The researchers showed that cadmium, lead, and chromium were all present in the glass, but at concentrations where their environmental and health risks were deemed to be of low significance.

However, the enamels were of greater concern, with cadmium concentrations of up to 20,000 parts per million in the decorated regions on a range of spirits, beer and wine bottles, and lead concentrations up to 80,000ppm in the decor of various wine bottles. The limit for lead in consumer paints is 90ppm.

The study also showed the elements had the potential to leach from enamelled glass fragments, and when subjected to a standard test that simulates rainfall in a landfill site, several fragments exceeded the United States Model Toxins in Packaging Legislation and could be defined as ‘hazardous’.

For the current research, bottles of beer, wine and spirits were purchased from local and national retail outlets between September 2017 and August 2018, with the sizes ranging from 50 ml to 750 ml.
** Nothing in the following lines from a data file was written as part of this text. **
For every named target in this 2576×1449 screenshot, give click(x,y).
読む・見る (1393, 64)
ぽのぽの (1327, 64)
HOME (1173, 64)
They were either clear, frosted, green, ultraviolet-absorbing green (UVAG) or brown with several being enamelled over part of the exterior surface with images, patterns, logos, text and/or barcodes of a single colour or multiple colours.

Out of the glass from 89 bottles and fragments analysed using x-ray fluorescence (XRF) spectrometry, 76 were positive for low levels of lead and 55 positives for cadmium. Chromium was detected in all green and UVAG bottles, but was only in 40 per cent of brown glass and was never in clear glass.

Meanwhile, the enamels of 12 products out of 24 enamelled products tested were based wholly or partly on compounds of either or both lead and cadmium.